Your labour of love needs a lot more planning and resources that you’d imagine. You may have read and applied all the steps needed to open a restaurant in London, but there is one key ingredient that requires further guidance.
This ingredient is finance. It is the key without which all locks remain closed and inaccessible. In an increasingly competitive world, there is a growing need to find ways for funding. If you’re seeking different ways to finance your restaurant in the UK, you’re at the correct place.
While there is no way to estimate exactly how much it costs to open a restaurant business, there are some ways you can figure out an almost accurate estimate for how much money you’ll need to get your business on its feet.
Things you need to Account for While Figuring Out the Costs
If you have a tentative list of things you may need to account for, then you need to think again. According to Sage.com, the average cost of opening a restaurant is $275,000. That is a lot of money just to get your dream restaurant up and running.
This makes sense if you have a long list of items to account for. Some possible items you may need include a one-time cost or a recurring cost.

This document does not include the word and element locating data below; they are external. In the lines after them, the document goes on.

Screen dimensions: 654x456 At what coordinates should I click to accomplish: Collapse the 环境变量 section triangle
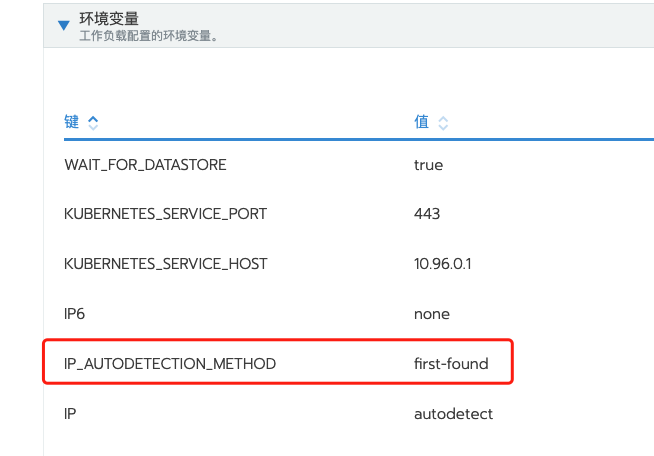click(x=64, y=25)
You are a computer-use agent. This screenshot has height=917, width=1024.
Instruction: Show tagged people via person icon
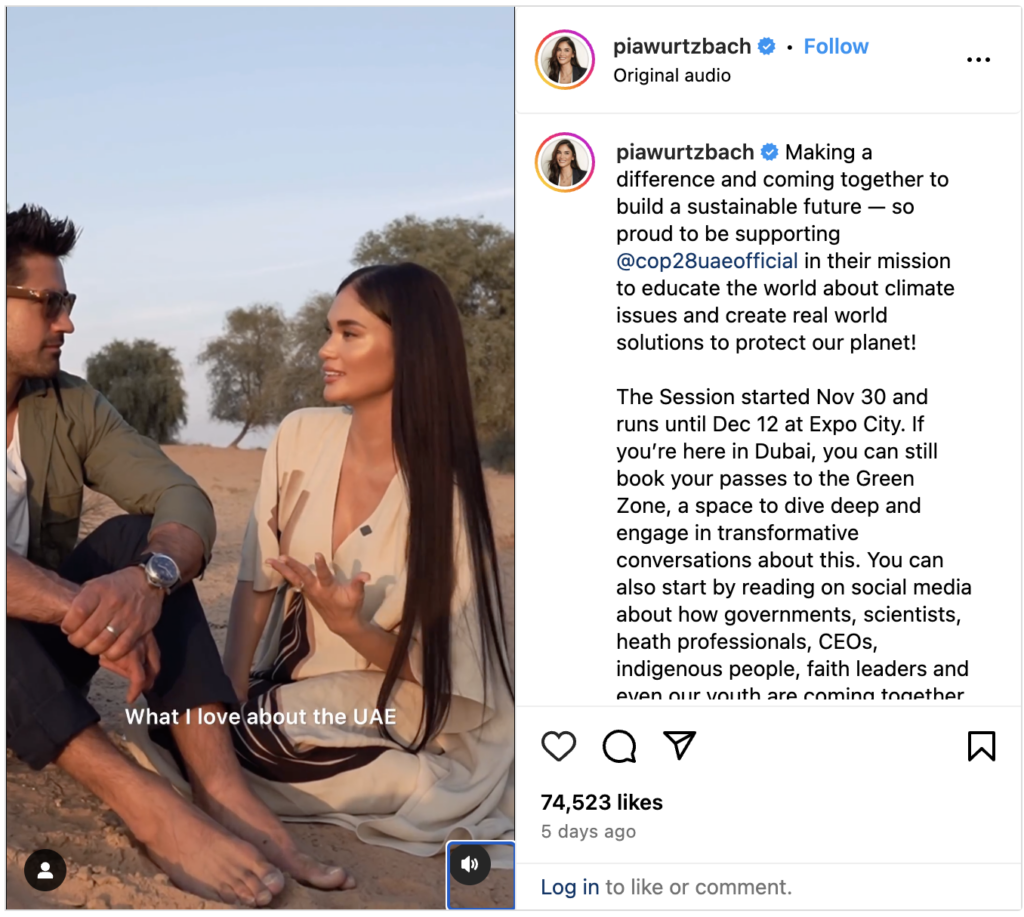[x=45, y=869]
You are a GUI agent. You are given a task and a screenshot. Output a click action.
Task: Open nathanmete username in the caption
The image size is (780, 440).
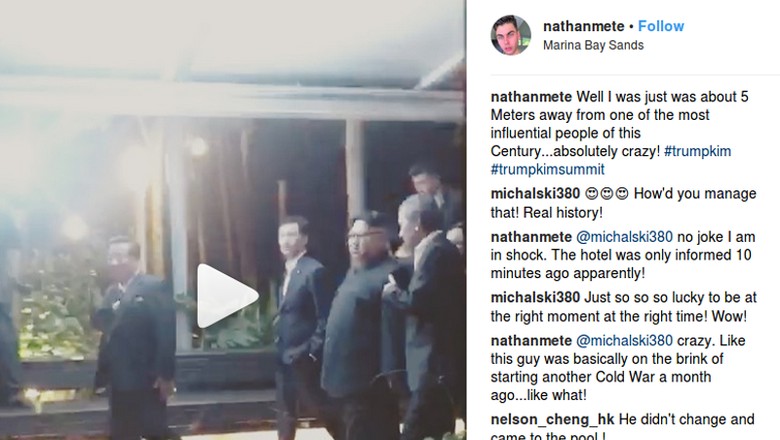531,96
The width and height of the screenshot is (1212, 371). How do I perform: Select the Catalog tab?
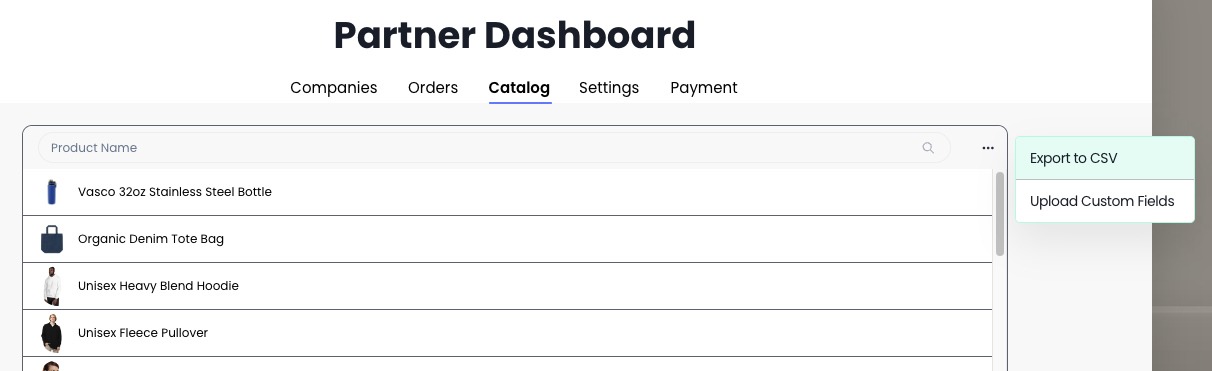click(519, 88)
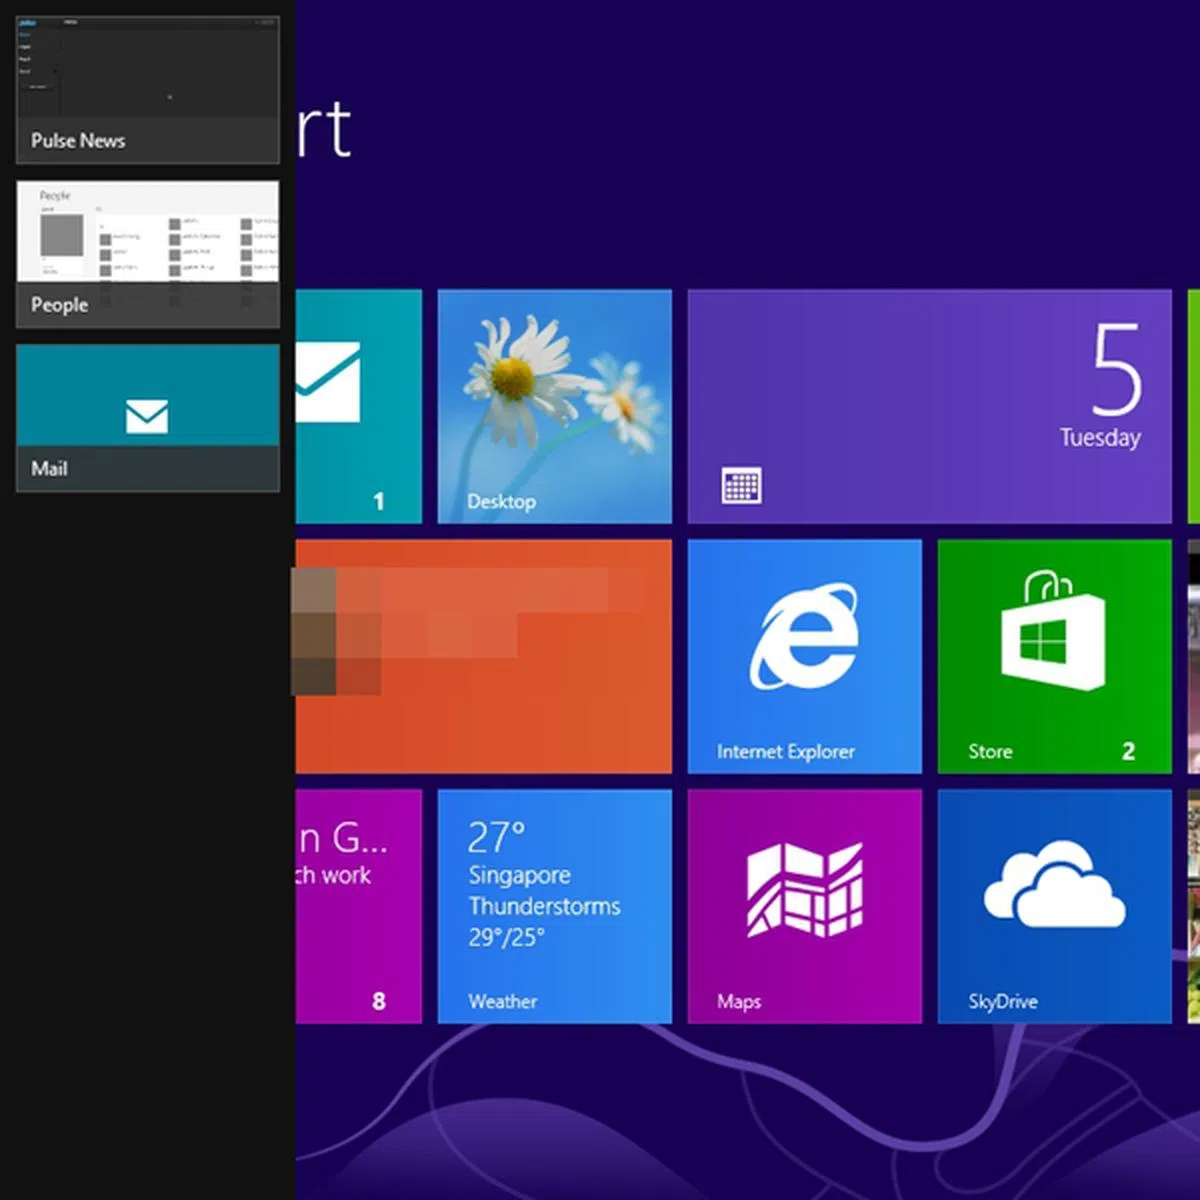Click the Store update badge number 2
The height and width of the screenshot is (1200, 1200).
[1128, 751]
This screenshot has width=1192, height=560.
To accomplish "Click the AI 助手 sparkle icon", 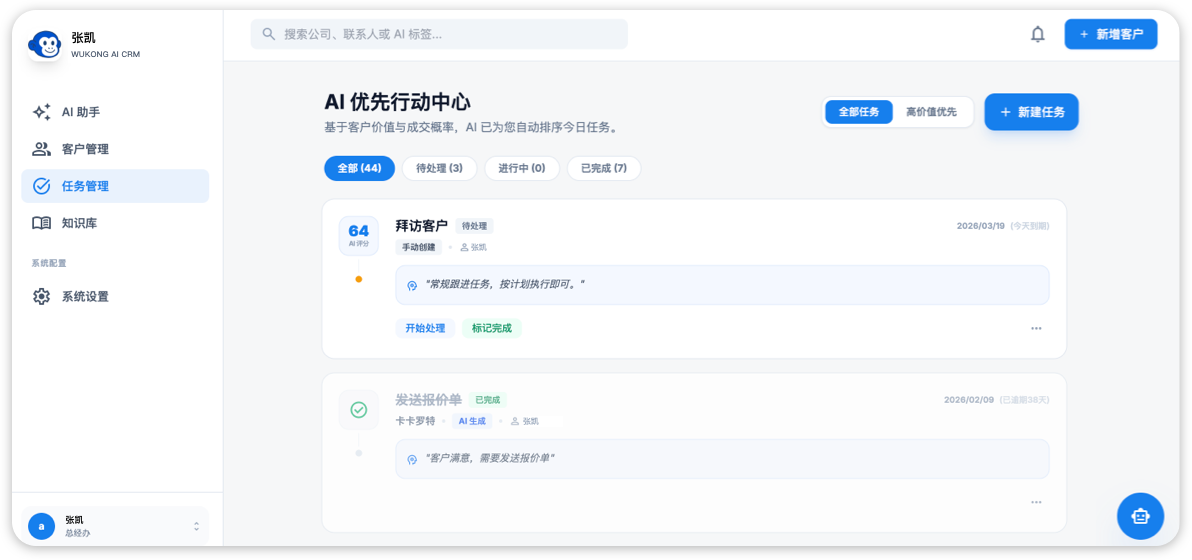I will point(41,112).
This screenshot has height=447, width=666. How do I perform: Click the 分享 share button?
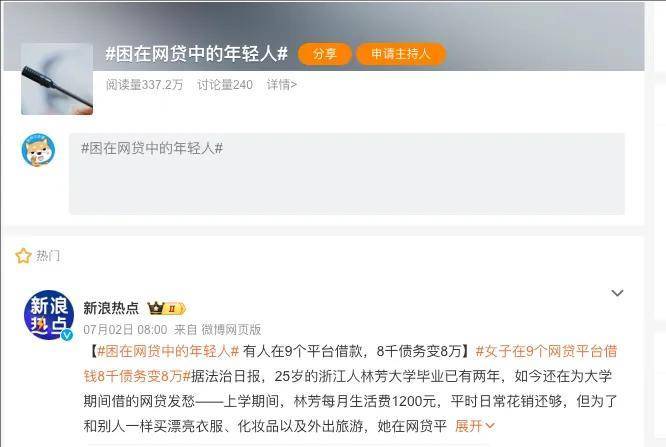coord(325,54)
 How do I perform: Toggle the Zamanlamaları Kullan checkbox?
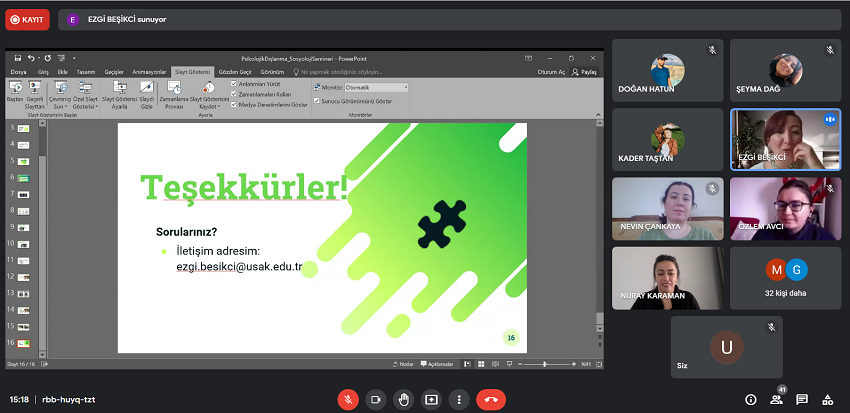click(x=234, y=93)
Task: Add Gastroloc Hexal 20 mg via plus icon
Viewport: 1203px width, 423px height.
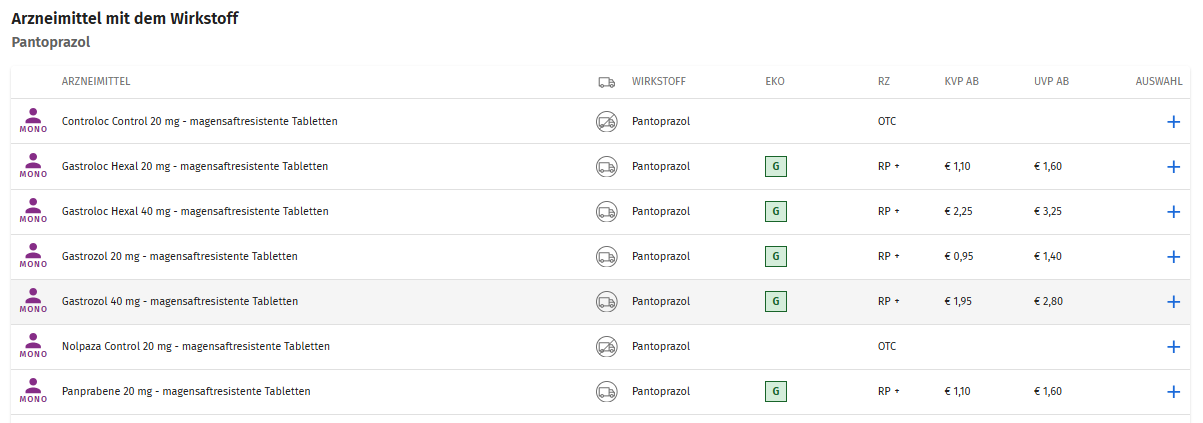Action: click(1173, 167)
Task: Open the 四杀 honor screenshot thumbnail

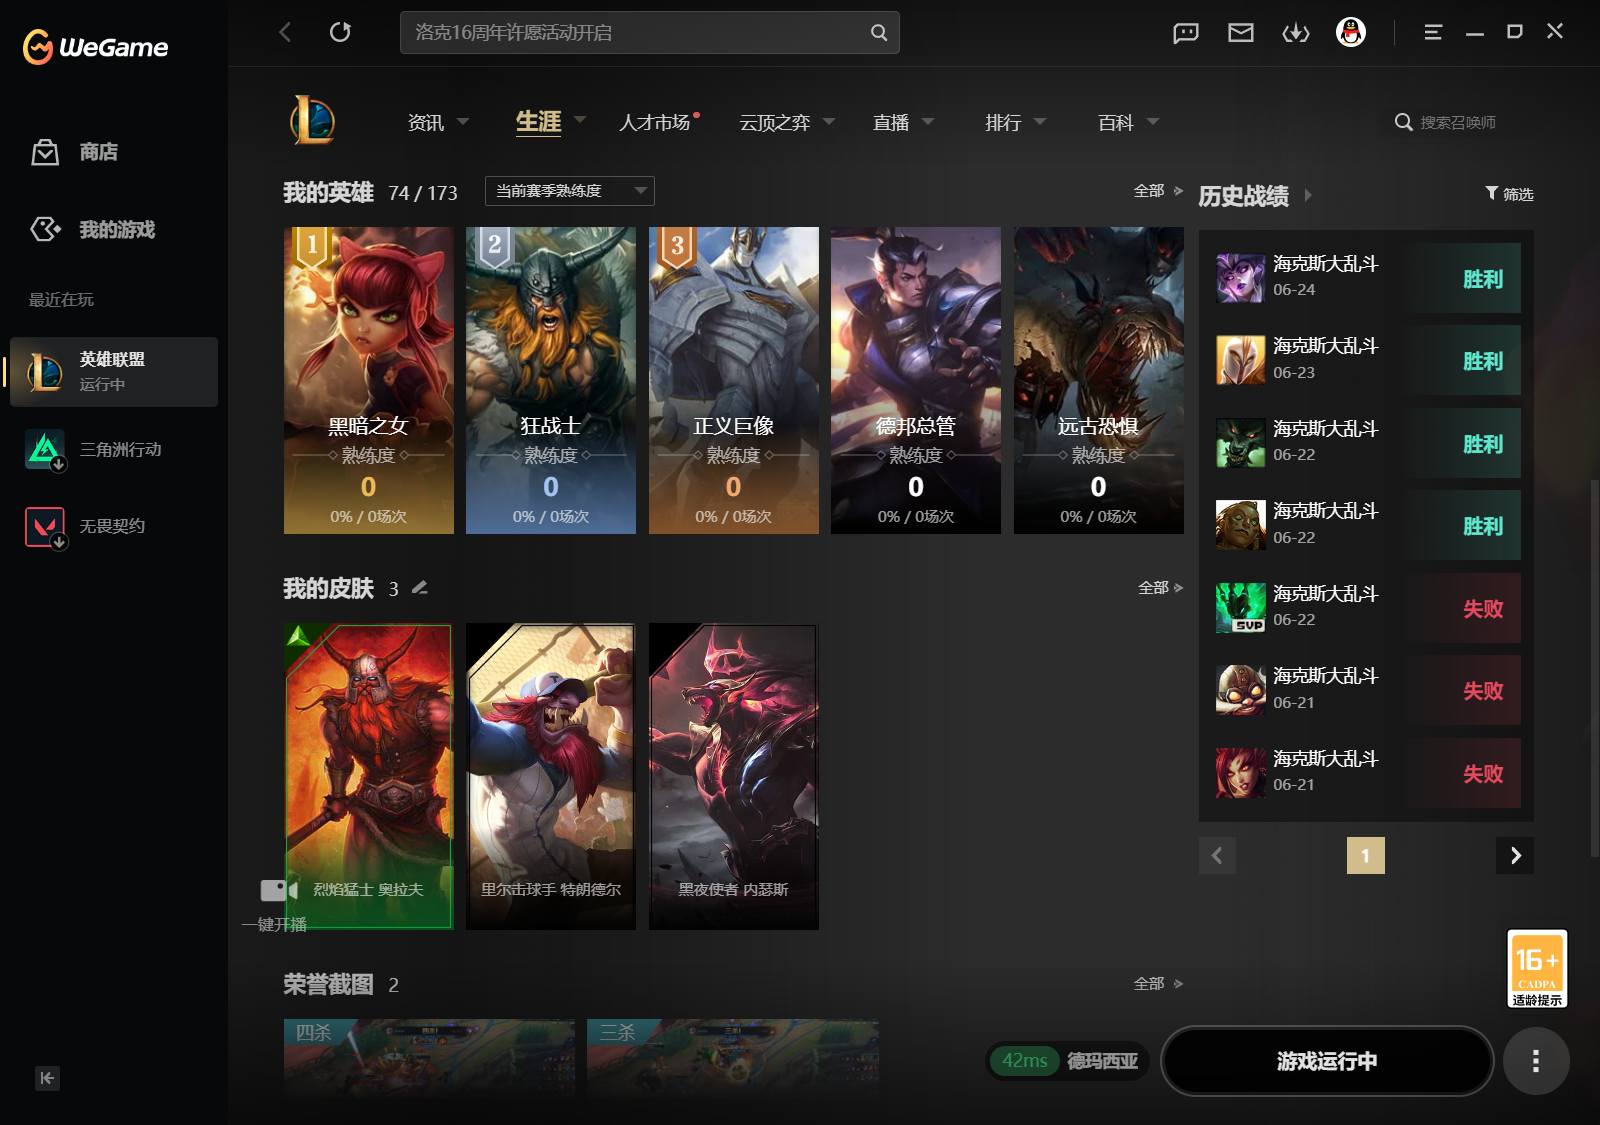Action: pos(429,1058)
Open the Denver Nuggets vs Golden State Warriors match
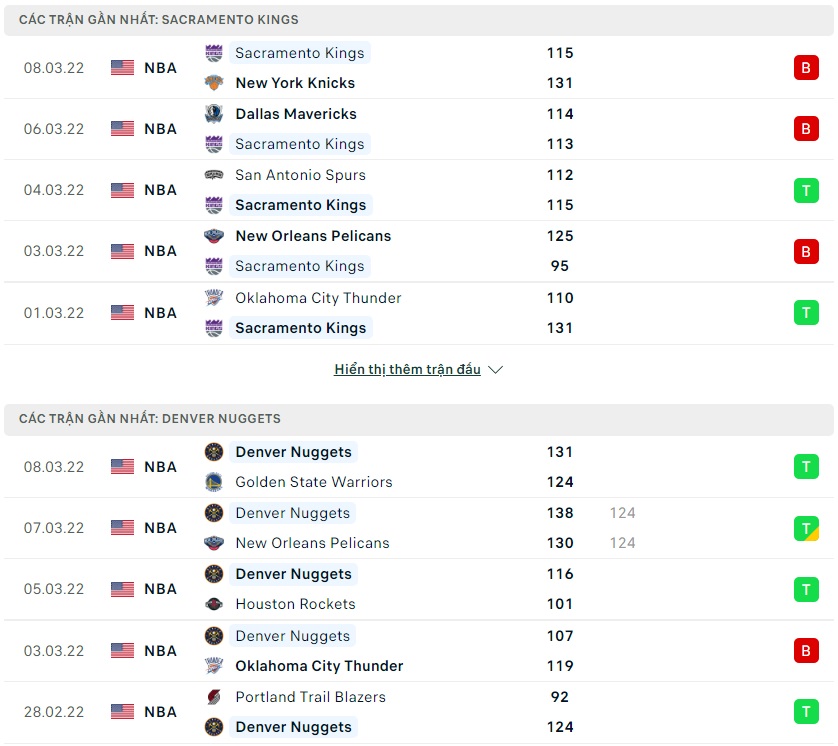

One-time costs may include paying for professional advice from an agent or a consultant before you can actually begin the real work for your business. Similarly, another such type of cost would be buying all the equipment you need. It may include kitchen tools, crockery and cutlery.
A recurring cost would include paying for utilities, rent if the place is not your own, marketing costs, and of course, paying employees.
Perhaps the highest cost you may incur during financing would be the money you spend on buying the raw materials and stacking the inventory for your restaurant.
Repair and maintenance also make up for recurring costs.
This list could go and on, but this is just supposed to give a general idea of what things to include when planning the finances for a restaurant business. Of course, it goes without saying that each restaurant business will have its own customized finances that differ from another business. It depends on the location, type of cuisine and the size of your restaurant.
But the problem of raising finances initially remains a tough one. So, what can you do to finance a restaurant business in the UK?
How to Finance a Restaurant Business in the UK
It is true that most businesses do not make profits in their first year of running. That is not something to worry about. With perseverance, many businesses keep on running despite this obstacle. This is mainly because they receive funding which allows them to stay afloat during their first year.
One of the best ways to securing funding is through loans. You take loans from banks, government grants or angel investors. In the UK, you can receive loans from:
- 1Start-up Loans: It is a type of government grant consisting of unsecured loans for individuals who are aspiring to grow their business in the UK. The minimum loan you receive is £500, which extends up to £25,000. If you have multiple businesses, you can get up to £100,000. The best part about this loan-granting body is that it offers a yearlong mentorship to successful candidates. Moreover, the loan repayment time is within 1- 5 years.
- 2Capify: This funding body offers loans to small businesses. It also offers three different categories to restaurant business owners. You can check your eligibility for:
Capify boasts flexible payments and offers a simple applying process, which is usually done over the phone. It also gives out loan to those with bad credit history, but again, you need to get in touch with a Capify representative.
If you’re someone who does not want to take loans and fear repayment, an alternative source of financing is crowdfunding. Simply put, crowdfunding is when a large pool of people makes small contributions to your dream. Usually, crowdfunding is done via the Internet.
Kickstarter and Indiegogo are some online tools where you can crowdfund your restaurant business. You put up your pitch, convincing interested people to make a contribution. The people contributing have no stake in your business, but their contribution is rewarded.
In the UK, Crowdfunder is one of the most used crowdfunding sites.
The Clove Club in Shoreditch, East London, is an example of a restaurant that obtained financing through crowdfunding. It raised £250,000 and went on to become one of the top 50 restaurants in the world.
If you’re unsure of your restaurant’s business idea, then you may take it for a test run. This is what pop-up restaurants aim to do. Having a weekly pop up in different parts of the city or whatever location you are operating in, you can get a taste of what it’s like to finance a restaurant. This will allow you to charge customers and accept payments while also testing your idea.
Need help in arranging a pop-up? London-based Grub Club can help you. If you’re a chef or a newbie with plenty of cooking skills but need a place to put them to use and make money, Grub Club is your go-to.
With Grub Club, you can build a restaurant industry’s reputation and refine your restaurant’s menu.
The thought of financing a business on your own is scary. This is especially true for an industry such as hospitality as it has suffered due to the pandemic; it is a leap of faith. But predictions suggest that by 2024, the UK’s restaurant industry will recover losses incurred from the pandemic. While business may not be booming as per industry standards, just remember food never goes out of business. People, especially Londoners, cannot be stopped from dining out.
So, dig into the research, meet with people in the industry and get your spirits high because there are ways you can raise finances for your restaurant business.